Maneka must view the offspring of Rajiv Gandhi as interlopers; after all she and Sanjay were the political couple. In his racy book, The Sanjay Story, 1978, Jaico, Vinod Mehta writes about the manner in which "the Sanjay-Maneka marriage wore reasonably well." Even when Sanjay was being hounded post-Emergency, Maneka conducted a spirited defence of her husband. One nugget in the book: The Sanjay-Maneka marriage was solemnised by then registrar of civil marriages, NavinChawla, on September 29, 1974. Chawla is now in the Election Commission, where controversy continues to dog his elevation to CEC, due later this month. He and the two other ECs had a role in suggesting that the BJP should not field Varun after his communal speeches were videotaped and viewed.

B.G. Verghese, former editor of The Indian Express and a chronicler of the Indira years, says that Maneka Gandhi has now resurfaced as the mother of Varun. "We have known her in public life as Sanjay Gandhi’s wife, then as the daughter-in-law Mrs Gandhi did not get along with, after that as an activist for animal welfare, then an MP from Pilibhit. Her journey to the BJP seems to have been solely to promote the career of her son. But now she has not only acted as a mother but also justified the communal nonsense and taken it a step further." Are mother and son just plain desperate to make anything work for them? Verghese responds: "I would not know that, but this story about Varun’s bogus degrees shows a certain clutching at straws and wanting to be bigger than you are."

Will Varun now emerge as a Hindu hero? The BJP will stand by him if he does indeed do well in Pilibhit and creates a ripple effect in neighbouring seats, for the saffron forces are desperate for anything to revive them. But can Varun whip up communal hysteria from behind bars? Many residents in Pilibhit say his rhetoric has not really gone down well. Naresh Verma, who contested the assembly polls as a BJP nominee from Barkhera in Pilibhit, says: "Maneka pushed Varun to this Hindu hardline because she has not been able to provide development here and has a reputation for arrogance." The huge Sikh population that supported her has also apparently turned against Varun for referring to the community as "killers of my dadi."
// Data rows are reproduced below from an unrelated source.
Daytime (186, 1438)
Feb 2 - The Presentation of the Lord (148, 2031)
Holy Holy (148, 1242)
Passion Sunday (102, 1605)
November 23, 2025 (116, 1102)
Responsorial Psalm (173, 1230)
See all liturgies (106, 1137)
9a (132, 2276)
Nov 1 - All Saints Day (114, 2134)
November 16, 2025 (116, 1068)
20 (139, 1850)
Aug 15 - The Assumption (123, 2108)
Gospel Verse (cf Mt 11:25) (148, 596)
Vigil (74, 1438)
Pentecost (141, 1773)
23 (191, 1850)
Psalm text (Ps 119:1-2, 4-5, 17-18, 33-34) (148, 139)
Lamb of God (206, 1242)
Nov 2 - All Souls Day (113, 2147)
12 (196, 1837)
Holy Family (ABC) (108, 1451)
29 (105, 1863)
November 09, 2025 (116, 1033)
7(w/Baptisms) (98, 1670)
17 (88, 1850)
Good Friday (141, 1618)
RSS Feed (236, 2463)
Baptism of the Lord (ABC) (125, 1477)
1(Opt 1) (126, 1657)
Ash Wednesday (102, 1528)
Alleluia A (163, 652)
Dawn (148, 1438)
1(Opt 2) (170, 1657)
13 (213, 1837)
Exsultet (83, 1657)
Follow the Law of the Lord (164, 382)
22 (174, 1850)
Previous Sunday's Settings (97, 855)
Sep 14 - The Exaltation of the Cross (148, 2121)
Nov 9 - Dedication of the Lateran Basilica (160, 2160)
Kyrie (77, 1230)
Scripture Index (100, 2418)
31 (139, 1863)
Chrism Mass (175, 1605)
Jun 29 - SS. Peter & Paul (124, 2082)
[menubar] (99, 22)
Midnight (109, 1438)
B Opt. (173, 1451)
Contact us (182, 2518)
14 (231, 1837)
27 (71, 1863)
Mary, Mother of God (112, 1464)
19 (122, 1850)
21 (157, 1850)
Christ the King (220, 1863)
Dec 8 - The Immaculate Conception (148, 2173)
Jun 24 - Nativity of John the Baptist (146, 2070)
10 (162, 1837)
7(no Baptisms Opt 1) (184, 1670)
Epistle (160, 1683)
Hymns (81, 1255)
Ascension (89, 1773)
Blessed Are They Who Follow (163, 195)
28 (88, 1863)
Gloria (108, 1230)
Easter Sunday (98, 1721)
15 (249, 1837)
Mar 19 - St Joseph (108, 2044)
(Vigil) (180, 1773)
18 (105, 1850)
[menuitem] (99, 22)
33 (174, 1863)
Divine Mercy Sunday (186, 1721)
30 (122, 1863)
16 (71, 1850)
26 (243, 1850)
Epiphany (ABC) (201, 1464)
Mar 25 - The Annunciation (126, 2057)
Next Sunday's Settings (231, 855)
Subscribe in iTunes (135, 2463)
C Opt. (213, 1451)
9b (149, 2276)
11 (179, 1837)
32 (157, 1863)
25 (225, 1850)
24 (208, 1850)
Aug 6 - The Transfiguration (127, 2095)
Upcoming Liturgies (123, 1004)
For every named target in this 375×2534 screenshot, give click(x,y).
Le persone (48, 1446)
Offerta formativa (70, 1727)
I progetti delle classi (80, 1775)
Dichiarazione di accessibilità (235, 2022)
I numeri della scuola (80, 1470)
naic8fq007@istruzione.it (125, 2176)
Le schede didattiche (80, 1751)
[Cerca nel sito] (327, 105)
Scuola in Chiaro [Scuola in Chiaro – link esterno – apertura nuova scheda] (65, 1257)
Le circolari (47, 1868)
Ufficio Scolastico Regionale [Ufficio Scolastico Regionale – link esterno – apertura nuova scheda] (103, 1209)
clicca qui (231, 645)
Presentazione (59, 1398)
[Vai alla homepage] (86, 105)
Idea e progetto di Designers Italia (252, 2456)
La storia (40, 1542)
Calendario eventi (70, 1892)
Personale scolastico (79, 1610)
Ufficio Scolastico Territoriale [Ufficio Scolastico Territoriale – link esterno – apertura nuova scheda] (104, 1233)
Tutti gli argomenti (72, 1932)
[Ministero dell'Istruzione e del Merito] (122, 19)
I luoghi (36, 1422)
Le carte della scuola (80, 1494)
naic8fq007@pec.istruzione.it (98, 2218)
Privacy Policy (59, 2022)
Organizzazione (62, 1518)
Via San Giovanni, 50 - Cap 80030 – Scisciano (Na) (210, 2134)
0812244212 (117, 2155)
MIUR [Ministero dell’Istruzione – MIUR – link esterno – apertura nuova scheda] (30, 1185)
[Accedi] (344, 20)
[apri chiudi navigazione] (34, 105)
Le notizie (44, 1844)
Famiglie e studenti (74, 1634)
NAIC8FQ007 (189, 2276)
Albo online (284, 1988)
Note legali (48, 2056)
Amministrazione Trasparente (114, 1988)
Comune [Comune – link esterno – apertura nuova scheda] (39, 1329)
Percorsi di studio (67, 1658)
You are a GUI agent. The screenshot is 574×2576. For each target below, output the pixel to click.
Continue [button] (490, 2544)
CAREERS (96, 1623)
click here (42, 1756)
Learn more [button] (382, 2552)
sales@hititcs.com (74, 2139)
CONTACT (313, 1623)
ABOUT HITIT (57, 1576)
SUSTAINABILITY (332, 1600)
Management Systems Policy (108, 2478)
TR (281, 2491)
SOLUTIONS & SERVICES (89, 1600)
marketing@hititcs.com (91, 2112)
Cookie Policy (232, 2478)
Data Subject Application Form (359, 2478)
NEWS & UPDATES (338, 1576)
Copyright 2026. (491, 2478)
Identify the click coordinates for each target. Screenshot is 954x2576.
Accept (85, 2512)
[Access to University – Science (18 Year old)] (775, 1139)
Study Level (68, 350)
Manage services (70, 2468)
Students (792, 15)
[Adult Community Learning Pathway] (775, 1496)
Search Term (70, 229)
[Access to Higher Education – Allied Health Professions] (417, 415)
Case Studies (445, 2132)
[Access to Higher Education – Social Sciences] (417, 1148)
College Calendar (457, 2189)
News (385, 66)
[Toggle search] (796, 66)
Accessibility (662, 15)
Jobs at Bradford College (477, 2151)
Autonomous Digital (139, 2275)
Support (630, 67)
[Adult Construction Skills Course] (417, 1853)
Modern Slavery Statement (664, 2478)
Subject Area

So, should Varun fail in Pilibhit, then he would really crash-land. The BJP does not really think of him as one of its own and will no longer treat him with any consideration. Again, he and Maneka will have to revert to the sidelines of the party, perhaps to be produced for events when extremist ideology has to be spouted. He will then be remembered as the weird Gandhi who tried to be a Hindu hriday samrat. He would then be a nowhere man.